▸ WHAT YOU HAVE TO DO
From the data below, please reproduce exactly everything from the line that contains "Screen dimensions: 984x697" down to the line that contains "Close the 书签", with both ends included.

▸ RAW DATA
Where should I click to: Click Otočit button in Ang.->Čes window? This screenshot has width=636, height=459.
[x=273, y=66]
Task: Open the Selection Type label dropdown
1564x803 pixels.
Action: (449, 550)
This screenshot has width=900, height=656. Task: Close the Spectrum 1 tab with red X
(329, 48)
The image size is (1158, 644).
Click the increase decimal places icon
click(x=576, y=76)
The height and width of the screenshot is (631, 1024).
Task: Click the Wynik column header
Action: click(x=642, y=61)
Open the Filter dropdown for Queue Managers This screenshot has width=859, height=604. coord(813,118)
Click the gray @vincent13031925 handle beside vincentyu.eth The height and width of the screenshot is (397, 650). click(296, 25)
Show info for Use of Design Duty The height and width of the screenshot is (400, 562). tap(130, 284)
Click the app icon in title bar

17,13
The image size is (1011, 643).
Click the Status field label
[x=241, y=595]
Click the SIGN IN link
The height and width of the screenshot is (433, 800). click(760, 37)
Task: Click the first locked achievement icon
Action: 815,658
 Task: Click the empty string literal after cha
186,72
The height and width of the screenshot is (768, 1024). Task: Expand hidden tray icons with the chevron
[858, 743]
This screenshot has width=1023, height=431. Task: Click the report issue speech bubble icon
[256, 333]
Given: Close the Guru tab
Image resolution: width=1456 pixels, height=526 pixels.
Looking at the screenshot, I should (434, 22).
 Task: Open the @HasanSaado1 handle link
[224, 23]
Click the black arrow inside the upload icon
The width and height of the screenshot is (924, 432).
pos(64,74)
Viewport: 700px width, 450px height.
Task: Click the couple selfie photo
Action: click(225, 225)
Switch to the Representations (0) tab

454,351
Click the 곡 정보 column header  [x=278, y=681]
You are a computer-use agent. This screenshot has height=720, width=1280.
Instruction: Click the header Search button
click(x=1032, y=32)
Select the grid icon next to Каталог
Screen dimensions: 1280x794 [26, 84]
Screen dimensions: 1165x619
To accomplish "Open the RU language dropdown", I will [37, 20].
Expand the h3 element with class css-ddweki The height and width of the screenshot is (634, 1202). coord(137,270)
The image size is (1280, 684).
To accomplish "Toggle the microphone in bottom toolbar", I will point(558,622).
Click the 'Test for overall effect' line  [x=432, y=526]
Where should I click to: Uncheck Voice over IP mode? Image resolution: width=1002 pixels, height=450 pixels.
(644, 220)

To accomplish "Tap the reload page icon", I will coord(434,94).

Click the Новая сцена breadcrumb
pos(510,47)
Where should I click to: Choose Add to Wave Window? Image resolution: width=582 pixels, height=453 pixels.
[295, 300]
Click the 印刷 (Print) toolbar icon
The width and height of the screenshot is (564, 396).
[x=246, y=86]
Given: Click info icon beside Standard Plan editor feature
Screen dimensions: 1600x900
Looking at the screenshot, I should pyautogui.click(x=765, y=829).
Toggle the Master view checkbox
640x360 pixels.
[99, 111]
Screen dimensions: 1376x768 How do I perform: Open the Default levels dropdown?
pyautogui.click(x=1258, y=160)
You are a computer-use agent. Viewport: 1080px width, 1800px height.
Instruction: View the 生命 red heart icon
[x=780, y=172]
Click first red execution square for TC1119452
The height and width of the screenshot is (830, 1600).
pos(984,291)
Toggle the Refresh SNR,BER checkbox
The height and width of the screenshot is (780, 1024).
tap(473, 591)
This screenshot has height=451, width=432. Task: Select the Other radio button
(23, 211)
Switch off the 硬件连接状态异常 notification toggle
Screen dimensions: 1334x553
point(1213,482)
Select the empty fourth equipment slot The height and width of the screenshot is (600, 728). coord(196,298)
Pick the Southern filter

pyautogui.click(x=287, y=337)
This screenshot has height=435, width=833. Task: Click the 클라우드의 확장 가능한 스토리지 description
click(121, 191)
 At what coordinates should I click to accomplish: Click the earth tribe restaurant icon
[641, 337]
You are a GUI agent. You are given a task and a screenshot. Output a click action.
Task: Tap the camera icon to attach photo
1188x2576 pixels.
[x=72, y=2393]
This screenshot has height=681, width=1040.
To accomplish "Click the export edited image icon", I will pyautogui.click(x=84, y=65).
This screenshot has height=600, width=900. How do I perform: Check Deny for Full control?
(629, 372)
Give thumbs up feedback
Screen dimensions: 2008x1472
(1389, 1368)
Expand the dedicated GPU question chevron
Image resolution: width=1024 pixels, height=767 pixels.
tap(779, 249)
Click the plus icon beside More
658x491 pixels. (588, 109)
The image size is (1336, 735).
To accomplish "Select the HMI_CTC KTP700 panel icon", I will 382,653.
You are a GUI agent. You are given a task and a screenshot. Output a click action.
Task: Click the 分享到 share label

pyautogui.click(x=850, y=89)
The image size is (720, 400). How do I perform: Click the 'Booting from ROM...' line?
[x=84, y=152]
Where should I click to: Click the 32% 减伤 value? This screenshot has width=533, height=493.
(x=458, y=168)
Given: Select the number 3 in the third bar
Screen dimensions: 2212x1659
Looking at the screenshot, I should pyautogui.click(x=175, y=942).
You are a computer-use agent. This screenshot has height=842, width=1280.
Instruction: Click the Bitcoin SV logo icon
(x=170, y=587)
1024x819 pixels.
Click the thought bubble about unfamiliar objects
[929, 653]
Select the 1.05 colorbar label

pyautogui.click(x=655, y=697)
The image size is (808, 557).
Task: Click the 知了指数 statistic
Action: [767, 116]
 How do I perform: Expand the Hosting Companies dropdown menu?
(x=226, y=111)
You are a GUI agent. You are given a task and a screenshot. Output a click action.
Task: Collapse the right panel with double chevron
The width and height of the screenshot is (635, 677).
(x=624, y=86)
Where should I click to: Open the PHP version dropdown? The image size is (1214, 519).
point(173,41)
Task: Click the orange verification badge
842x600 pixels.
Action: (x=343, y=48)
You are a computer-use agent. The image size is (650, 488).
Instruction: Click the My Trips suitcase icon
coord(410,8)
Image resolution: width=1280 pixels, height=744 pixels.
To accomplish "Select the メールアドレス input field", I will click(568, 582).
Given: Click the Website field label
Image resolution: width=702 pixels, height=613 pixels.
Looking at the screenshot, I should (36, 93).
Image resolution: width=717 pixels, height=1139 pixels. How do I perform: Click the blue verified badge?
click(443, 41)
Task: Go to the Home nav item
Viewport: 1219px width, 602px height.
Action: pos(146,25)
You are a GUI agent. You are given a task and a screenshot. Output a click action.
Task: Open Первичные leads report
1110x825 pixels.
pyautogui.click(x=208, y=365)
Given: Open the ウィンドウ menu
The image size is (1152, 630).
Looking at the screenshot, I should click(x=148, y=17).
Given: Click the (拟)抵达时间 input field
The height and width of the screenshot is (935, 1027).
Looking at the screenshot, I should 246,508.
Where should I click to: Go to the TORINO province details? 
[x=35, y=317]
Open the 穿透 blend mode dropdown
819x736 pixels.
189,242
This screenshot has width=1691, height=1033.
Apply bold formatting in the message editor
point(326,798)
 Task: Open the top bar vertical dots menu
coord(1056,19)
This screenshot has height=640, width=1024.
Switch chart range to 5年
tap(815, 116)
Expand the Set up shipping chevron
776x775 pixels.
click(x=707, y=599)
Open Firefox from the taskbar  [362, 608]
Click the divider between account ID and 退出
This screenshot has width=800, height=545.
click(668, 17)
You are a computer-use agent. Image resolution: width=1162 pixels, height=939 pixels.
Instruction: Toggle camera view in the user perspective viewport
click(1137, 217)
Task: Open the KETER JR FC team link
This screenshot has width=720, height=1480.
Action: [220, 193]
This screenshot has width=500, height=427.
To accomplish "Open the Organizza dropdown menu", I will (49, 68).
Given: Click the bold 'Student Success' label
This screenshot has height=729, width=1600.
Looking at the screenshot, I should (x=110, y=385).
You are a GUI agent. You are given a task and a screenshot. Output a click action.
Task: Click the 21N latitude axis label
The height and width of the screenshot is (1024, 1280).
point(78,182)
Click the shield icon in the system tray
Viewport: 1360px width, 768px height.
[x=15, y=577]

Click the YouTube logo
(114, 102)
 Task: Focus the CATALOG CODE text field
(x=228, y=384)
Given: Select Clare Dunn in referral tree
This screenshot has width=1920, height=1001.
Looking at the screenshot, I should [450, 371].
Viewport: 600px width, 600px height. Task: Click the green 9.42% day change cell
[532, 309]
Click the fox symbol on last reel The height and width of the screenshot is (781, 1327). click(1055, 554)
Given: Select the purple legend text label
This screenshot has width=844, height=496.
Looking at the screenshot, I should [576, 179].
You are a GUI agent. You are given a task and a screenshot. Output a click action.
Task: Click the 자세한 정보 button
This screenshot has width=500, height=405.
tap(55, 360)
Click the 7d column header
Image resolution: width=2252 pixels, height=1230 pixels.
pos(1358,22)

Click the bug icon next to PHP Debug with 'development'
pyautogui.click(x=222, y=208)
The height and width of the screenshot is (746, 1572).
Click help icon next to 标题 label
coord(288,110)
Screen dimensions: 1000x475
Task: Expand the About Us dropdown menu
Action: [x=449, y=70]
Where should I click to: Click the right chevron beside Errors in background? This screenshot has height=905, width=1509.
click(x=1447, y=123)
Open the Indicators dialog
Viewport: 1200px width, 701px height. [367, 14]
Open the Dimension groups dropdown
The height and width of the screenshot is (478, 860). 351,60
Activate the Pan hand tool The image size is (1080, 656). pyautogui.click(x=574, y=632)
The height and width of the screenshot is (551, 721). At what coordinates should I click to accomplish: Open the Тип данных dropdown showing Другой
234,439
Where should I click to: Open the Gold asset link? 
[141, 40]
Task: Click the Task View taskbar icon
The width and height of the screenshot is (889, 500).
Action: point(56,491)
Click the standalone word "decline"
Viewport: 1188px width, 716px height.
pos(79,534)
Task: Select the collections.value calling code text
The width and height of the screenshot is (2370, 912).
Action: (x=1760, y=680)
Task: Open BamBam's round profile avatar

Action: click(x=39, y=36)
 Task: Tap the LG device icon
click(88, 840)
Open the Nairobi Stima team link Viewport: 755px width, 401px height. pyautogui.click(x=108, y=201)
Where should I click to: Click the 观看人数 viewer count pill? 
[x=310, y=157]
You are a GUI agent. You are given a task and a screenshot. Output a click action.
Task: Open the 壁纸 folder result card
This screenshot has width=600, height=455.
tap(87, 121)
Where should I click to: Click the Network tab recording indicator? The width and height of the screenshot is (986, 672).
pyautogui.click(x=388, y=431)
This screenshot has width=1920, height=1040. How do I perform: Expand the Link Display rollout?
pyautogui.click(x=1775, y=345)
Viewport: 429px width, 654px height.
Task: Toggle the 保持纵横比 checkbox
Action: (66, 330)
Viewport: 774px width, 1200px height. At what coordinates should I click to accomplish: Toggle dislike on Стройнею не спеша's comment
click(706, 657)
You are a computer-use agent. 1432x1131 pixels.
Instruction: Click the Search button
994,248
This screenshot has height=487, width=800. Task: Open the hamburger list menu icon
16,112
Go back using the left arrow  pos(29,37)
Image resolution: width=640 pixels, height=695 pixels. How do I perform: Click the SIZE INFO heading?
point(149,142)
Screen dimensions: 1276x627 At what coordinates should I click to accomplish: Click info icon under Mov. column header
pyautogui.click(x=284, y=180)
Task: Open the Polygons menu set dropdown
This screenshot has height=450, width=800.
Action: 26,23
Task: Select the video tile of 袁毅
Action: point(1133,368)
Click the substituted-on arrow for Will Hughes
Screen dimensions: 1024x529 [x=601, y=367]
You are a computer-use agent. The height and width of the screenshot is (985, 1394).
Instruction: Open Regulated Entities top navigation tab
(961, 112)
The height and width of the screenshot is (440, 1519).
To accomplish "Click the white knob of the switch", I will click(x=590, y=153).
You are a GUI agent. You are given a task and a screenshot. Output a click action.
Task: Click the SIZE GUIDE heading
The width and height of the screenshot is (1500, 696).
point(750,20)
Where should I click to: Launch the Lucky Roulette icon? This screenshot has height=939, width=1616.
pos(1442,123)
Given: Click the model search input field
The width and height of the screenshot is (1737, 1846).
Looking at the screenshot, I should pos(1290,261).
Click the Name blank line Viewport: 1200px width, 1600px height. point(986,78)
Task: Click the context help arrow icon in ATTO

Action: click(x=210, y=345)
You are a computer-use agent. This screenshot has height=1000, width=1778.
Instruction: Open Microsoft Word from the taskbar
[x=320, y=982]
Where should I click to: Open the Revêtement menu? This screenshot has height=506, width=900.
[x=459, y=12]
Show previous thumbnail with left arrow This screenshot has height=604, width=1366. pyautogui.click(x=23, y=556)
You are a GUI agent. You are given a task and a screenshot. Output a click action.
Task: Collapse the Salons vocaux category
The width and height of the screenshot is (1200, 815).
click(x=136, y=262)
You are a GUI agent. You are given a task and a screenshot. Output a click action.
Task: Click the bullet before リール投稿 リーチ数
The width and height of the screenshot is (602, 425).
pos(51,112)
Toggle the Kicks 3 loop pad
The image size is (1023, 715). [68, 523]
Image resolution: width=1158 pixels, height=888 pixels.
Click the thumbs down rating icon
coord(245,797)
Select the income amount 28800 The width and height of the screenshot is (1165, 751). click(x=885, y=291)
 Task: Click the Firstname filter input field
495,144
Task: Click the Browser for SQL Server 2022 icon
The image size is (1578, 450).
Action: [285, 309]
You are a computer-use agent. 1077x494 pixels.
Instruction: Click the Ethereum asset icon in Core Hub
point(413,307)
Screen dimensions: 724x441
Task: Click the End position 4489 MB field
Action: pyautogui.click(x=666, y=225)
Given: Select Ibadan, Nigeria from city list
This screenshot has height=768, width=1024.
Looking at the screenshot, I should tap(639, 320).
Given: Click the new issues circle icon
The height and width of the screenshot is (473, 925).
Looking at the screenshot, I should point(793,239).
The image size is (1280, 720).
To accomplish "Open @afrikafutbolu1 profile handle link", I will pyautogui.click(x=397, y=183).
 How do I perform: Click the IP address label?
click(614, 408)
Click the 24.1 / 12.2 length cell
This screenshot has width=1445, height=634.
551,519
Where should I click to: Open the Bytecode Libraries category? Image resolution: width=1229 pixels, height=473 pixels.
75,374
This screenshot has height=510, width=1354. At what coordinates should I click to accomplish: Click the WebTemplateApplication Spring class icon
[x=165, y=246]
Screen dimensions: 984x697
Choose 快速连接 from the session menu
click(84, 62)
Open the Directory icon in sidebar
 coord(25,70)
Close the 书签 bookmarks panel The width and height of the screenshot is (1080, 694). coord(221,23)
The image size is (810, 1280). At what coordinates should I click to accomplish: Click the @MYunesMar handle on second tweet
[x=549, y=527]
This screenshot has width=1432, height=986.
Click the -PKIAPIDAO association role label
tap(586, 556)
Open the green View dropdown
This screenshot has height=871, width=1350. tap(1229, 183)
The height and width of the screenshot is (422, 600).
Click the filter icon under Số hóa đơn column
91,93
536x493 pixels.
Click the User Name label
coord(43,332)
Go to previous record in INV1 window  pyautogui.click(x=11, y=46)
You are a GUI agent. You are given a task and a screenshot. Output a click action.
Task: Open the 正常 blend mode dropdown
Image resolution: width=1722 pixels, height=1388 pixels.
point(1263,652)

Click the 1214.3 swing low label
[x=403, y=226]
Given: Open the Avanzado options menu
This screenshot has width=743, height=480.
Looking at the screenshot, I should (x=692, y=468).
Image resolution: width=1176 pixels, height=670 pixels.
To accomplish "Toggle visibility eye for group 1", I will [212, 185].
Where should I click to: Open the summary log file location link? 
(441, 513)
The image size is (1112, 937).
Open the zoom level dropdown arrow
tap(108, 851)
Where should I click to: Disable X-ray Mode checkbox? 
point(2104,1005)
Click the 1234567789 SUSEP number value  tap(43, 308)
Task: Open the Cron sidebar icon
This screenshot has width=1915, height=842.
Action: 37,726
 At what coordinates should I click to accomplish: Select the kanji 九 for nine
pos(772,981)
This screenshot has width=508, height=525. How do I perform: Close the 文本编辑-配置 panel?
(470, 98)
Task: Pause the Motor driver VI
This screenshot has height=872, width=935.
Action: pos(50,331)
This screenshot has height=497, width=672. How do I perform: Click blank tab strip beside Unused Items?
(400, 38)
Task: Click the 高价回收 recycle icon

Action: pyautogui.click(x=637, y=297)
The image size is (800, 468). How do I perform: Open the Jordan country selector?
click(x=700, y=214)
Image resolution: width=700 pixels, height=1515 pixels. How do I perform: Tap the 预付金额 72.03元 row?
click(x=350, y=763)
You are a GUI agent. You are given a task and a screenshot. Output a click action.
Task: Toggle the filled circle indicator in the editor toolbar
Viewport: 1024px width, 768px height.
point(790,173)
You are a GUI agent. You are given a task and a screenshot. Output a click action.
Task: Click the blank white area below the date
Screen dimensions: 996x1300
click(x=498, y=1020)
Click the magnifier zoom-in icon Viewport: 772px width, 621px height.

▸ ANSWER TO THE PROBLEM
Screen dimensions: 984x697
Choose 快速连接 from the session menu
click(84, 62)
Open the Directory icon in sidebar
 coord(25,70)
Close the 书签 bookmarks panel The width and height of the screenshot is (1080, 694). coord(221,23)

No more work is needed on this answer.